Les Juifs à Ashkelon
Dès le début de l’ère courante, la communauté juive d’Ashqelon établie depuis déjà quelques générations, forte de 2500 Juifs, est totalement exterminée par l’armée conquérante de Titus, ainsi que l’atteste Flavius Josèphe (+37 à +100), historien juif rallié à la cause romaine, et ce, avant même que n’explose la première guerre judéo-romaine (66-73). Cependant, il semble que cette communauté juive ait pu se reconstituer dès le début de l’époque byzantine, (4e siècle). Puis au septième siècle, les Musulmans conquièrent la cité et font de cette dernière la première ville fortifiée d’Israël à partir de l’Égypte, en la ceinturant de fortifications.

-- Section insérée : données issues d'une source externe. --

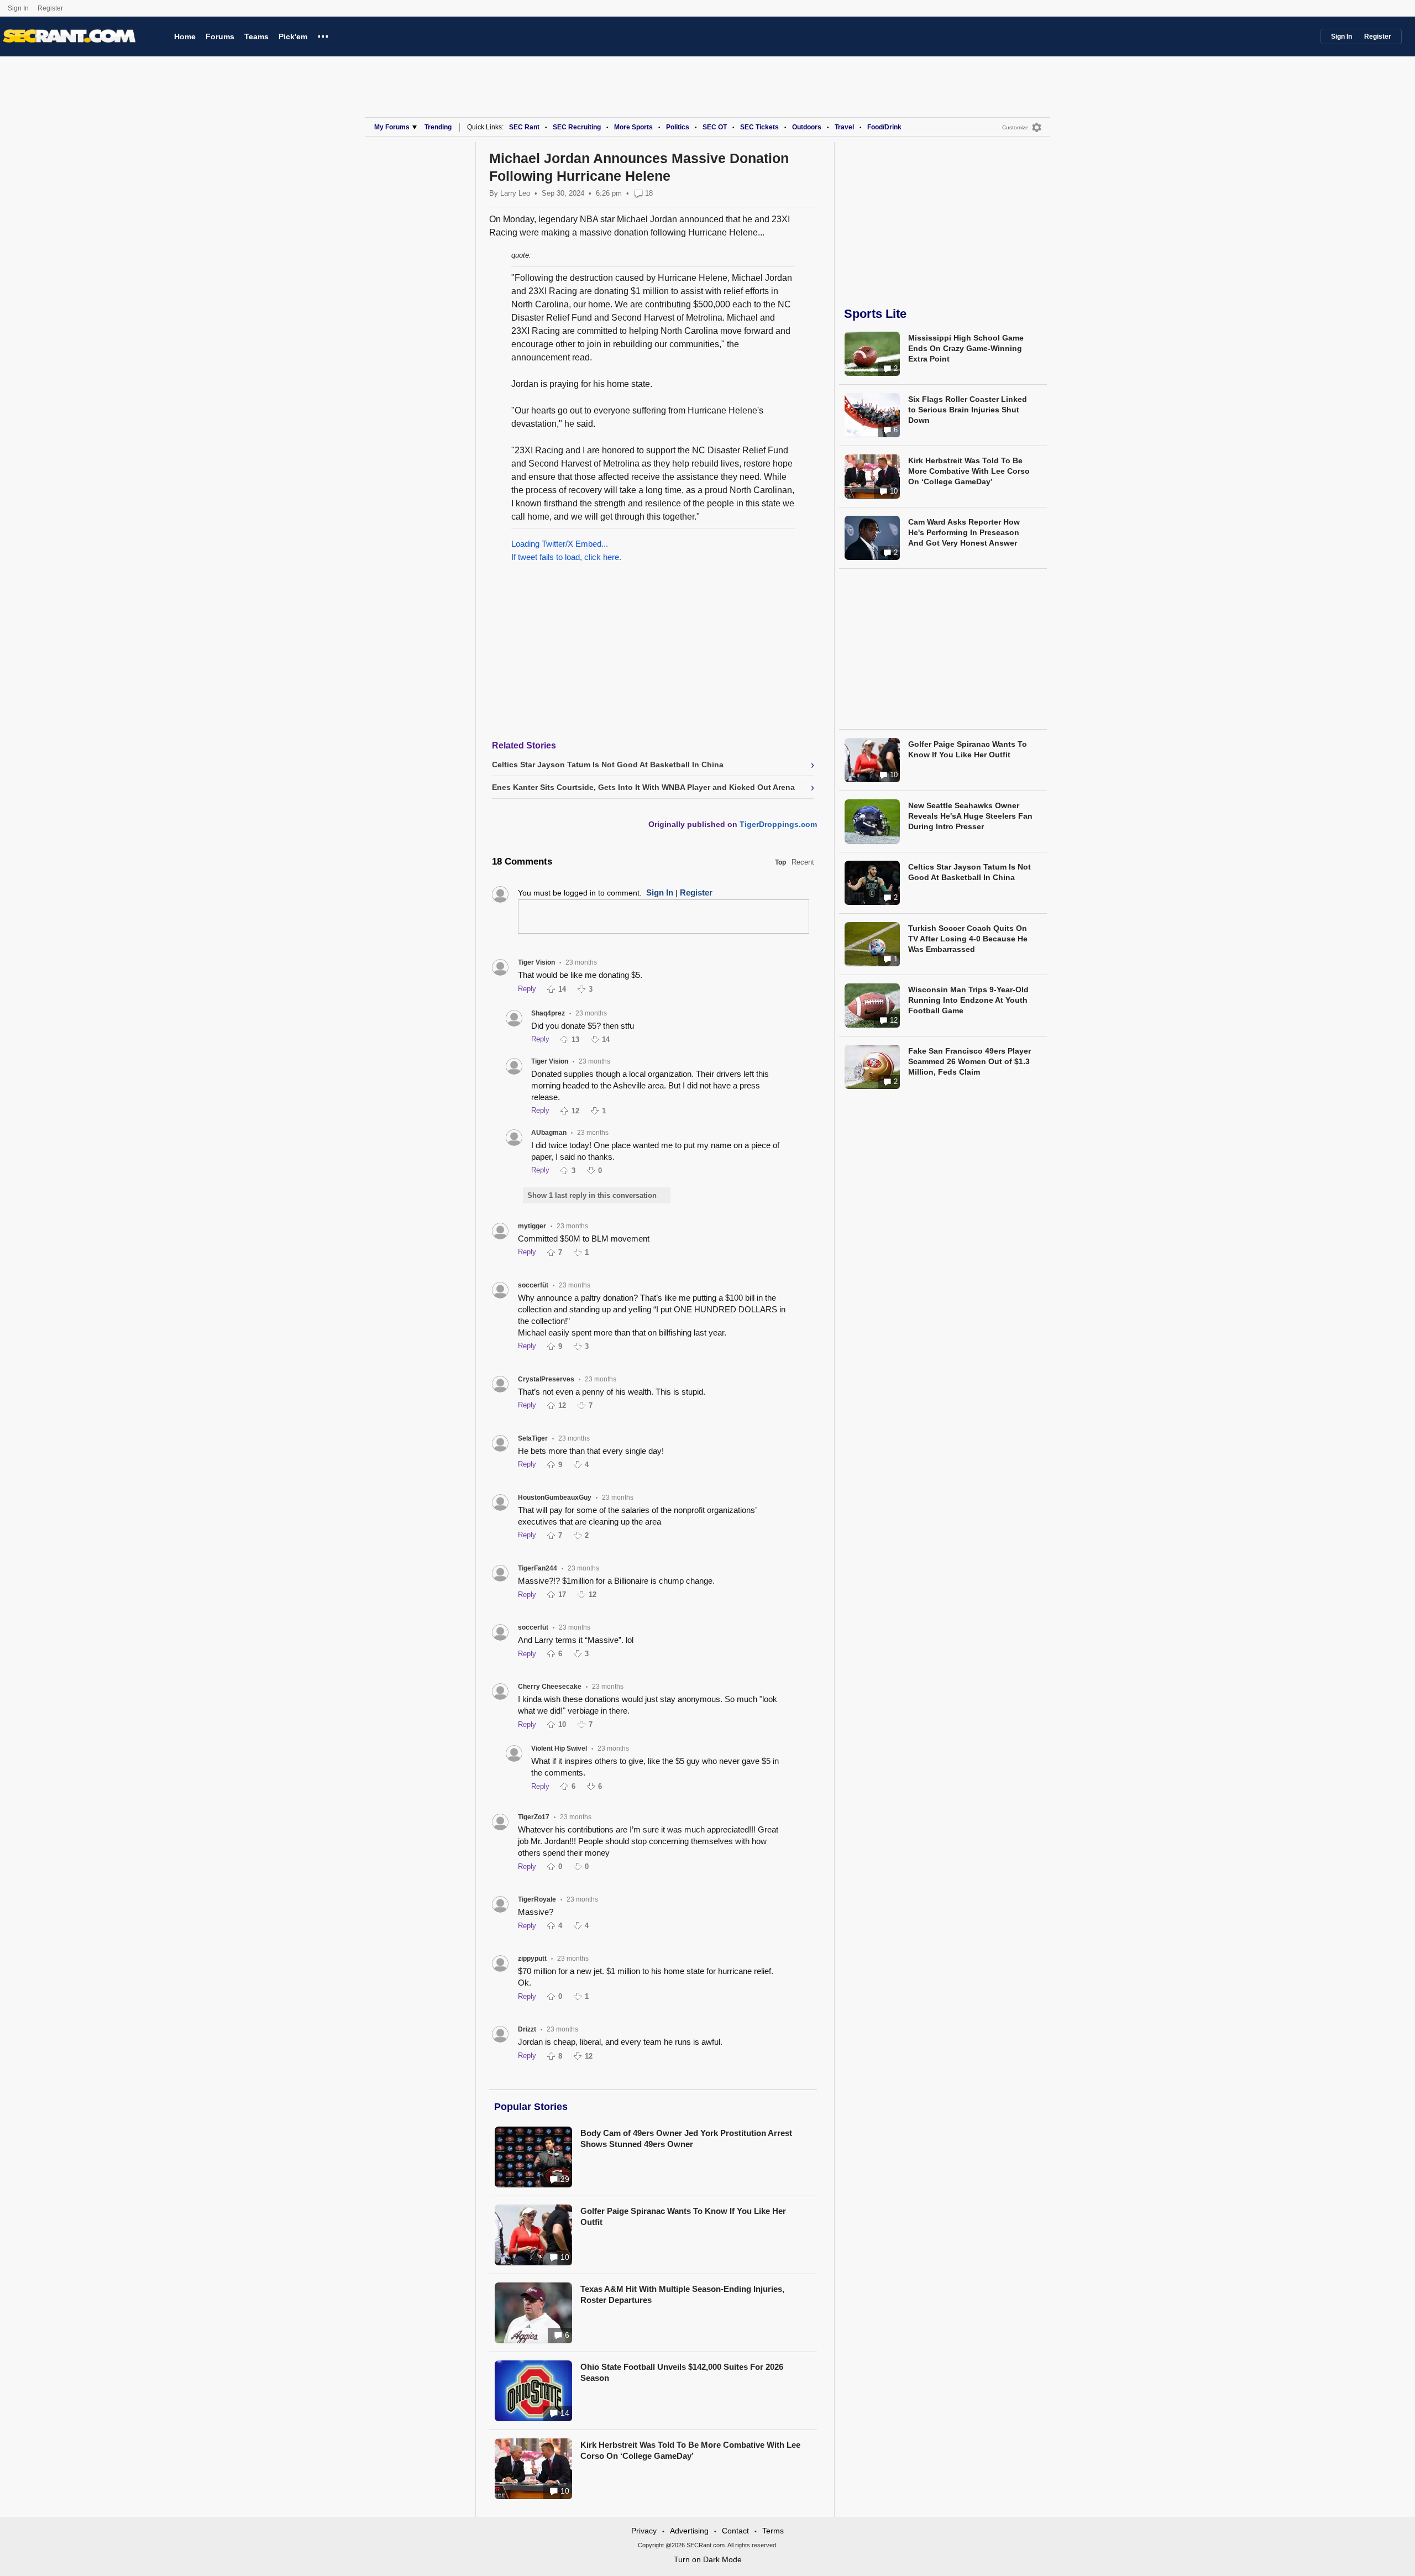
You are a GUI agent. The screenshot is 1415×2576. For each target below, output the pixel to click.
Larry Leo (515, 193)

Au cours de la Première Croisade (1099), Godefroy de Bouillon, chevalier franc appelé à devenir le premier souverain chrétien de Jérusalem, entreprend le premier siège d’Ashkelon (12 août 1099) qui tombe aux mains des Croisés après la cuisante défaite de l’armée d’Al-Afdhal, vizir fatimide d’Egypte. Cependant, en l’an 1187, consécutivement à l’intégration d’Ashkelon au royaume de Jérusalem par Baudouin III, les Croisés se soumettent à Saladin dont l’ambition de faire capituler les Francs l’amène à unir le monde musulman (Egypte et Syrie) en appelant au «Djihad» (guerre sainte). En 1191, les troupes de Richard Cœur de Lion s’emparent d’Ashkelon qui, une nouvelle fois frappée par Saladin, retourne à ses ruines, jusqu’au jour où Richard McCornwell, frère du roi d’Angleterre, décide de s’en emparer et de la reconstruire (1241). En 1270, le sultan mamelouk Baybars dévaste définitivement Ashkelon qui retourne aux sables.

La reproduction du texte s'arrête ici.